* **Work task**
Find and copy each line of the data that includes "agent".
----
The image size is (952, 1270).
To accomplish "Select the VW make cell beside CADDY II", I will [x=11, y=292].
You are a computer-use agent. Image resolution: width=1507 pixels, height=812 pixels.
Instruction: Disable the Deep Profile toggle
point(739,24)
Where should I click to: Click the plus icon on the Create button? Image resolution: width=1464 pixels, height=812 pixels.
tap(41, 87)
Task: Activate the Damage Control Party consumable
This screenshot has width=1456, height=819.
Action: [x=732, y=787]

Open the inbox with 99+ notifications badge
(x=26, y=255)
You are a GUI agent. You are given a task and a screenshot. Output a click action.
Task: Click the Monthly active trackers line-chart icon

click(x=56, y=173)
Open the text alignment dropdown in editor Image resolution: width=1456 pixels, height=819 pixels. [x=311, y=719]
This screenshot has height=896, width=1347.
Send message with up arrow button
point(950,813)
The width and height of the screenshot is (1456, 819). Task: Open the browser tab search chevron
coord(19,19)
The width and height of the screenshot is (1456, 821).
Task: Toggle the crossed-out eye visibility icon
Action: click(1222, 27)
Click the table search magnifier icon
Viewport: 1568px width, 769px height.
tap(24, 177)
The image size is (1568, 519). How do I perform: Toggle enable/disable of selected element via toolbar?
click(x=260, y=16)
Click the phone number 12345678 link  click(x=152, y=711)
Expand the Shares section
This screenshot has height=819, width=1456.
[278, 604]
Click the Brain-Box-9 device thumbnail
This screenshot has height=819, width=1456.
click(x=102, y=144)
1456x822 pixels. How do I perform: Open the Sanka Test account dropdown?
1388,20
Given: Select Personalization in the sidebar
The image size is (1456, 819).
----
* **Answer space**
You are a computer-use agent. Image resolution: width=1507 pixels, height=812 pixels.
You are a GUI agent. You are given a task and a screenshot. Output a click action.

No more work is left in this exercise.